What the task asks> Exactly the lines below from the one with "Click the Добавить > button" up to and including the one with "This screenshot has width=746, height=537." make up the answer, with nothing else added.

[Source records]
........

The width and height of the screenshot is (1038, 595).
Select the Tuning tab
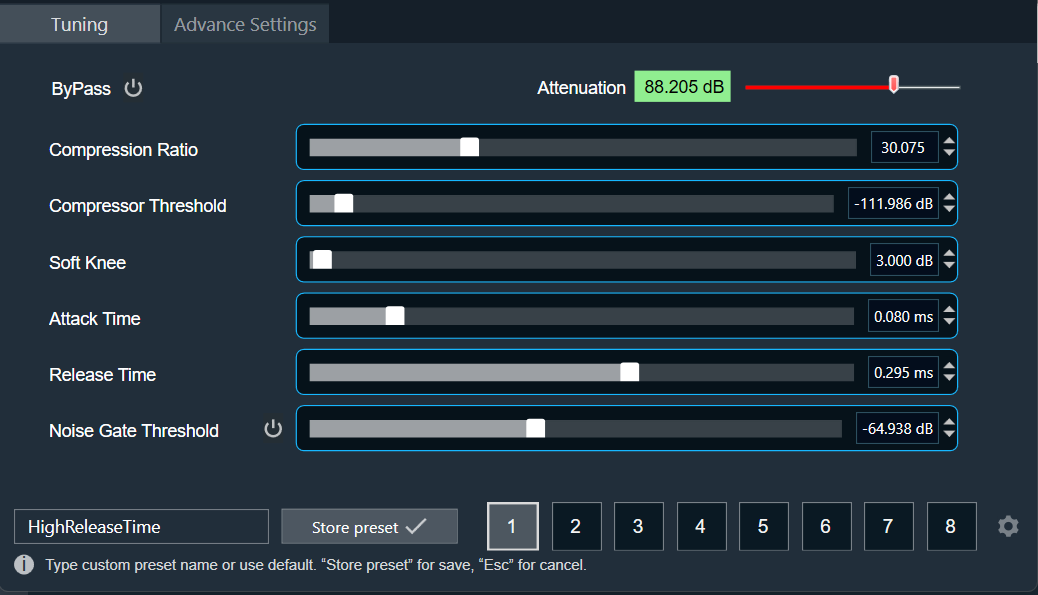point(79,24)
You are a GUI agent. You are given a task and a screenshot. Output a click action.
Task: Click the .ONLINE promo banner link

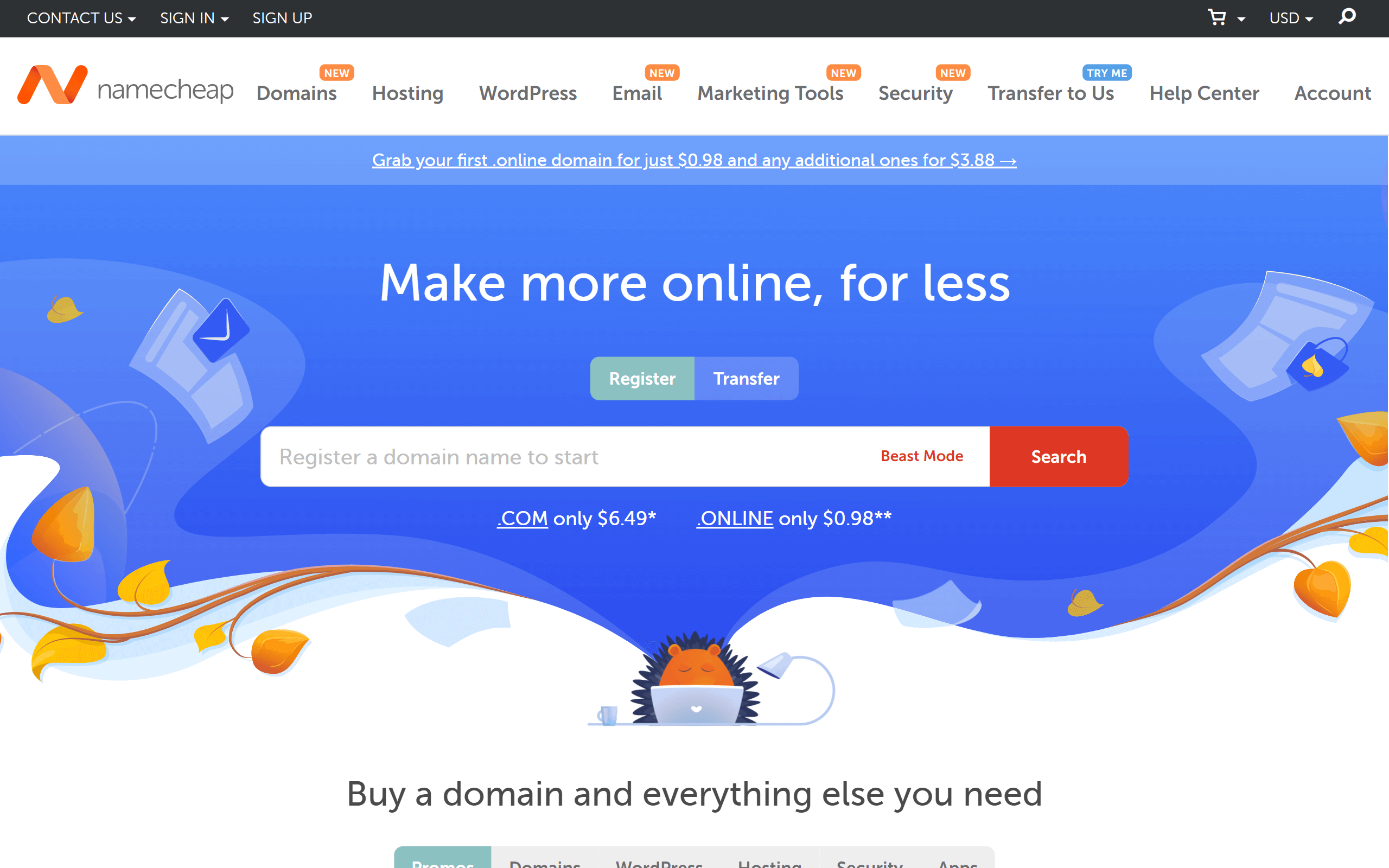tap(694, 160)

........

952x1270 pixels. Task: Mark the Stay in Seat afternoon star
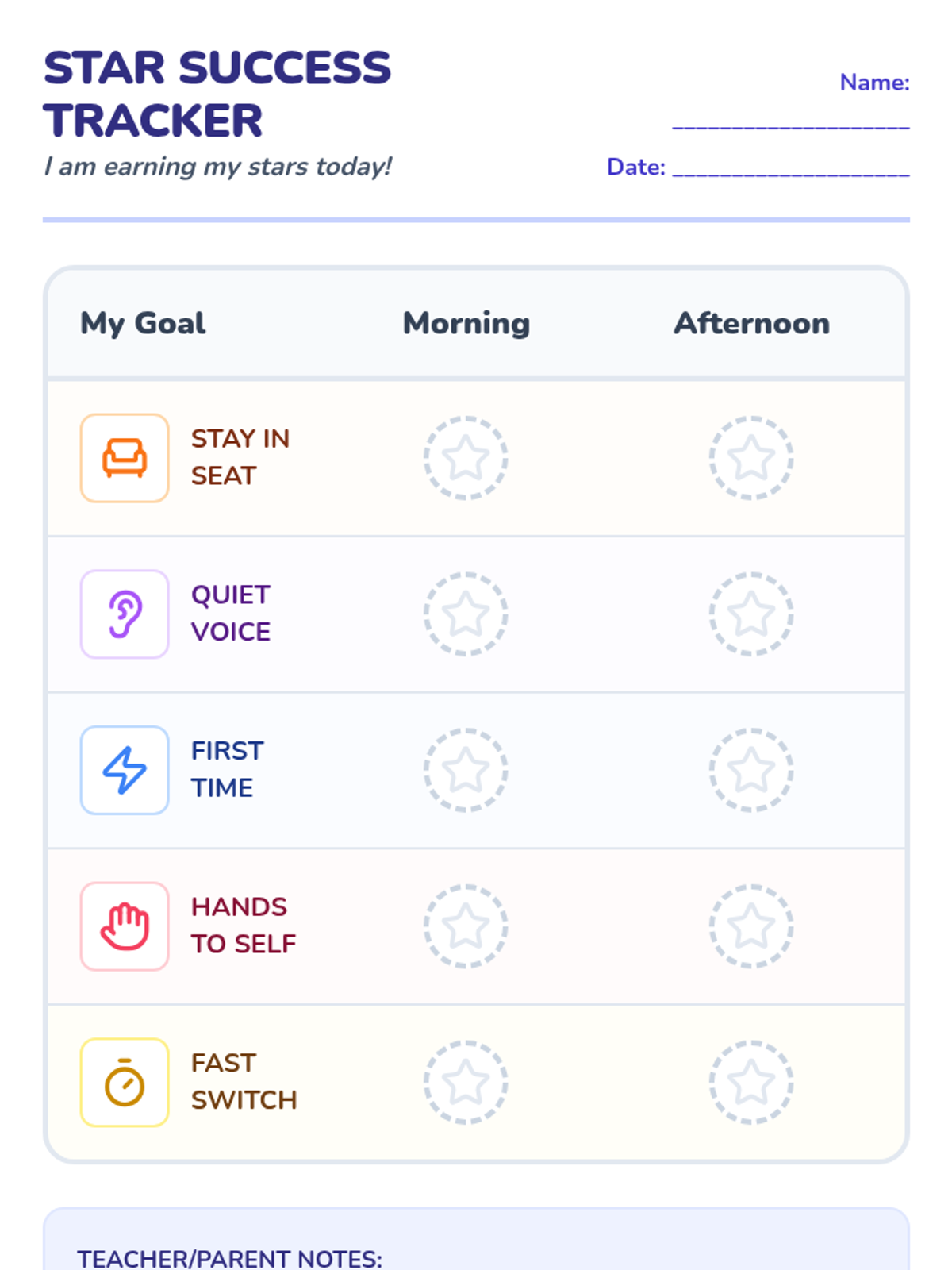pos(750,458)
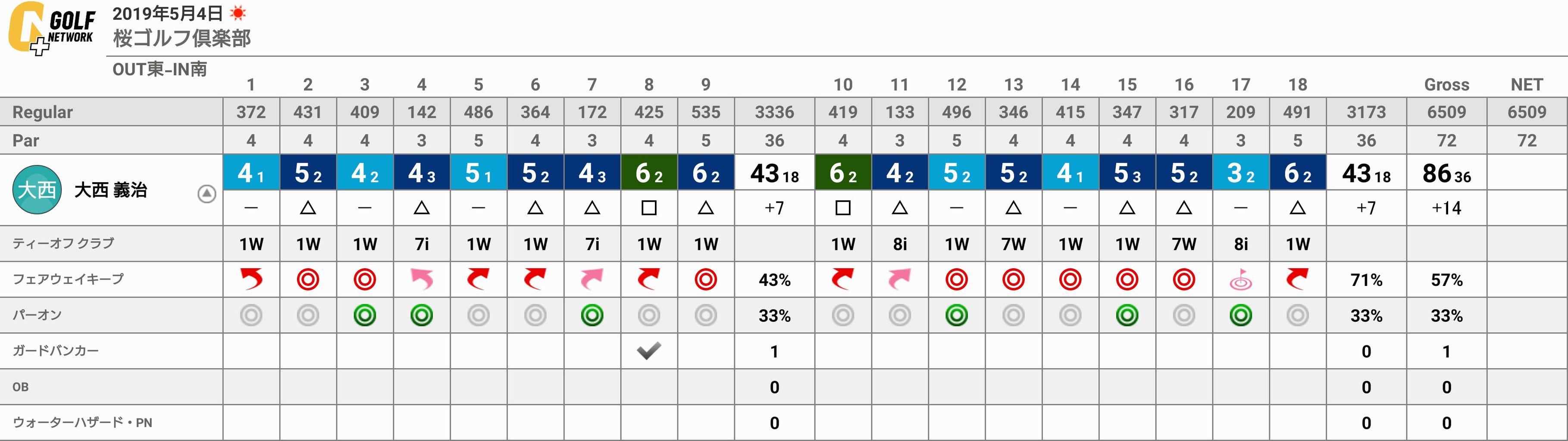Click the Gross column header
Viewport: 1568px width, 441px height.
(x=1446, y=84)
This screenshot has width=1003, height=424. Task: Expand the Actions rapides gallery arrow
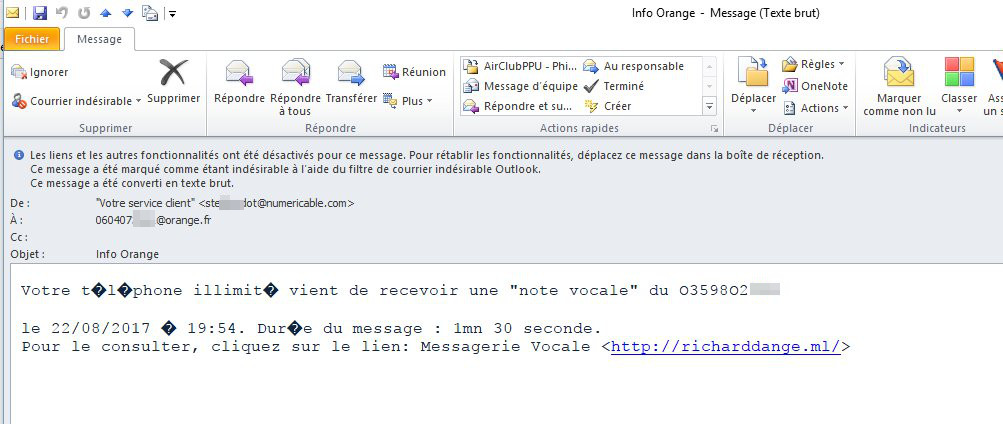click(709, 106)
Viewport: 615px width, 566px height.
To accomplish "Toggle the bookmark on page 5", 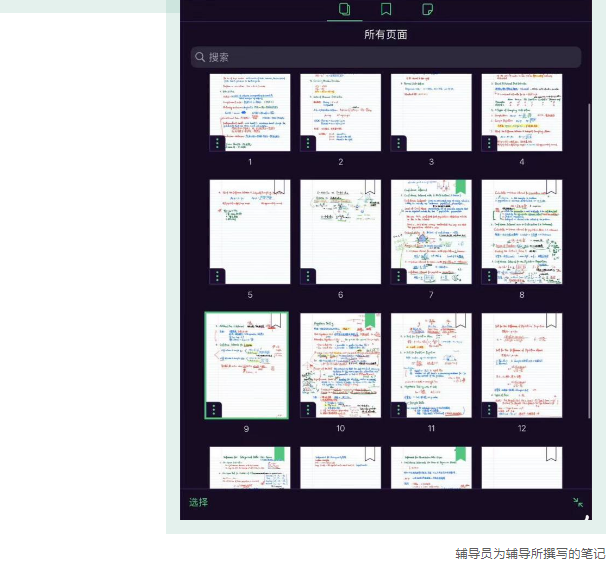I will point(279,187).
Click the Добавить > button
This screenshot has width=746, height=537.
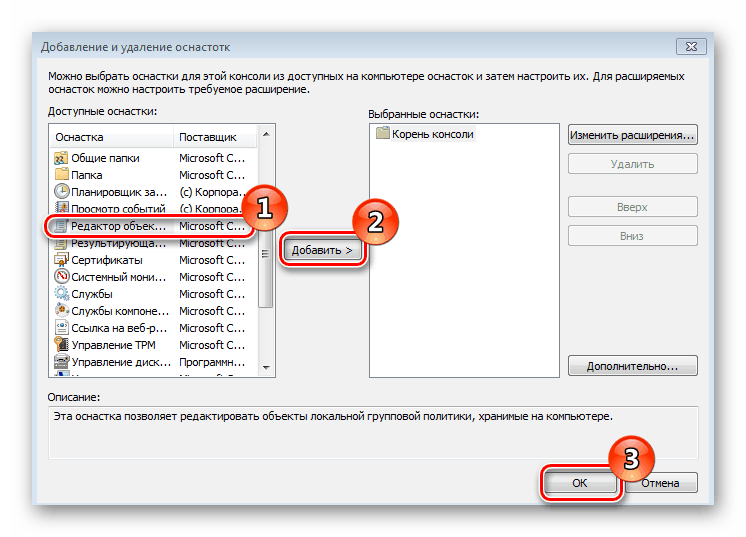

........

Expected output>
Click the Добавить > button
This screenshot has width=746, height=537.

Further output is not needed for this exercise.